I question Mr Craft's understanding of Checkfree's business plan.
He seems to think that many of the services provided by Checkfree are available from a number of other vendors or can easily be replicated. If I am correct, the key to Checkfree's market lead is the end-to-end customer service and the level of control Checkfree can offer to a customer No other provider comes close to offering the services that Checkfree does. Checkfree now can track the payment, verify that the payment was made, received, or funded, and then correct the few mistakes that may have been made. A competitor must offer all these services to a customer if he is to get and retain his business. It is more than just bill payment or bill presentment. A competitor trying to get into the business would be like trying to build another interstate highway system from scratch, while your competitor is improving the one he has already built and put in place.
There is no doubt that the fee per transaction will decline over time as the larger volumes lead to discounts or the flat fees to banks remain the same as the number of transactions per account rises. But the cost per transaction side of the equation, with respect to collection and remittance, falls dramatically, as the number of transactions rise. This cost factor, coupled with the reduced cost of customer transaction costs should lead to higher margins and greater profitability going foward. Furthermore, the huge cost of developing the payment system is behind Checkfree but in front of all competitors trying to get into the business.

[Extracted entries]
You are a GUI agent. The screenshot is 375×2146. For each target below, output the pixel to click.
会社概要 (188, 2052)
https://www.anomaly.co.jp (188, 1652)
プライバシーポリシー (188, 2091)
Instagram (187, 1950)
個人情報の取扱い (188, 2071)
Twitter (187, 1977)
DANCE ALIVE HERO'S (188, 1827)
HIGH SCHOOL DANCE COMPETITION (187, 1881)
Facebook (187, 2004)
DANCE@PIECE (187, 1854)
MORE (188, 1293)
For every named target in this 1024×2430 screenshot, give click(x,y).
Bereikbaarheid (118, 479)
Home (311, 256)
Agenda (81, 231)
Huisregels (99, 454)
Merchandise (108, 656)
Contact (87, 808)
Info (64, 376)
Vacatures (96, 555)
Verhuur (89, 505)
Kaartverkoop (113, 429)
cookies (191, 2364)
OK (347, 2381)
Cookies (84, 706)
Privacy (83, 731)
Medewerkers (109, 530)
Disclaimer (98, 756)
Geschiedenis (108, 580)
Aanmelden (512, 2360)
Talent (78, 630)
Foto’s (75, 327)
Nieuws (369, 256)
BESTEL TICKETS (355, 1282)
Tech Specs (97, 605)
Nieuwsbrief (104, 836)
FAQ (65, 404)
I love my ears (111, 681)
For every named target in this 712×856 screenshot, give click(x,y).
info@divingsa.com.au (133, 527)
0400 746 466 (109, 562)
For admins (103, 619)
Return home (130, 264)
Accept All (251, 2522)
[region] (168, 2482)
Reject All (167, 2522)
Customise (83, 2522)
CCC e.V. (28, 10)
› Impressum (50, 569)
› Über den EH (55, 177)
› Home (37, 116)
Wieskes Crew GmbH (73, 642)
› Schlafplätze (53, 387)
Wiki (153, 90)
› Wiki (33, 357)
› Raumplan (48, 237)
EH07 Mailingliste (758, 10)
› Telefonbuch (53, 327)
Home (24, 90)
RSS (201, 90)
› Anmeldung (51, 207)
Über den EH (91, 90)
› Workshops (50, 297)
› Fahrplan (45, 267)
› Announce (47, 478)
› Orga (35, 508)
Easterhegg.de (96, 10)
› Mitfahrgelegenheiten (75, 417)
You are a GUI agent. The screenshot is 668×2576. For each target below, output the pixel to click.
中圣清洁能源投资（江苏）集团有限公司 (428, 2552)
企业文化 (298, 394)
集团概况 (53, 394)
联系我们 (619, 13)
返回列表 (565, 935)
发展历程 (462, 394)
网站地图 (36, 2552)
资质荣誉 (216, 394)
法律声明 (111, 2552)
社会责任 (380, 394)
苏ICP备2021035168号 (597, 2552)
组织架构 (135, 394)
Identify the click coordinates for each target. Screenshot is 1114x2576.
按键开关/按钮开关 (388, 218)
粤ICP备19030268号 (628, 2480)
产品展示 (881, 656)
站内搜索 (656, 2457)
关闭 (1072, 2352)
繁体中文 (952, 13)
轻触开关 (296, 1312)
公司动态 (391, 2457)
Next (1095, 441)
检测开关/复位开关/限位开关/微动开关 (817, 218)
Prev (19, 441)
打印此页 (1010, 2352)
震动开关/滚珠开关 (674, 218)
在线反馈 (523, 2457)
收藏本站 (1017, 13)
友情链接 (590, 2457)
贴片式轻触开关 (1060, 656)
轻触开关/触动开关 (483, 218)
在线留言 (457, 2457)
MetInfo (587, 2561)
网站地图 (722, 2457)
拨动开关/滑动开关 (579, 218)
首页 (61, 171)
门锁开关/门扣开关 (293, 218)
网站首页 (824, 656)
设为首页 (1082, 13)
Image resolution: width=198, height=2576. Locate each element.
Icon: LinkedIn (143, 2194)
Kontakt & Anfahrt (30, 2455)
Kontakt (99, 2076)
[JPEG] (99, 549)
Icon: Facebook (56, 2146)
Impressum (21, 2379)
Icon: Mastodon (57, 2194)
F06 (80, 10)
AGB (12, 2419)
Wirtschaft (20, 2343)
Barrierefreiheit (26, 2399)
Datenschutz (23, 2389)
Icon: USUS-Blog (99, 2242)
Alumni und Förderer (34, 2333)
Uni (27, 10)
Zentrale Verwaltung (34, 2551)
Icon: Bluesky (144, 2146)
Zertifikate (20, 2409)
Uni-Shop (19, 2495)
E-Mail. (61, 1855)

[What to work on]
#1 Copy the Checkfree passage word for word, between "There is no" and "into the business.", inclusive.
#2 Carry on the Checkfree commentary from its last sentence.

[Responses to the tasks]
#1
There is no doubt that the fee per transaction will decline over time as the larger volumes lead to discounts or the flat fees to banks remain the same as the number of transactions per account rises. But the cost per transaction side of the equation, with respect to collection and remittance, falls dramatically, as the number of transactions rise. This cost factor, coupled with the reduced cost of customer transaction costs should lead to higher margins and greater profitability going foward. Furthermore, the huge cost of developing the payment system is behind Checkfree but in front of all competitors trying to get into the business.

#2
The major opportunity for Checkpoint at this juncture, is in the evolution of electronic commerce, which by itself could provide $300
million in revenues by the fiscal year ending June 30, 2000, with 20% operating margins. In order for Integrion to get the additional seven million shares of Checkfree stock, Integrion and it's member banks must bring in an additional five to eight million new customers from additional member banks by the end of calendar year 2001. This alone could provide incremental volume to Checkfree of some 210-335 million dollars.
Undoubtedly, a major competitor will surface to threaten Checkfree's commanding lead, but it would seem logical that such a competitor must offer services at least equal to Checkfree's and have a plan that that does not envision giving their services away, or they will not be able to run that plan for any meaningful time period.
In my opinion, Mr Craft's assertions are concocted theories and no more than that. If he turns out to be right, I will be among the first to congratulate him for being a genius with gresat vision. But in my opinion, the jury is out until then, and I used the panic he created to buy back some trading stock I sold earlier, for this very eventuality.
I suspect Checkfree stock could recover very quickly. We have not had a change of outlook for the company. We merely have had a Wall Street analyst publicly voicing a personal negative opinion, which I, for one, do not assign much credence to.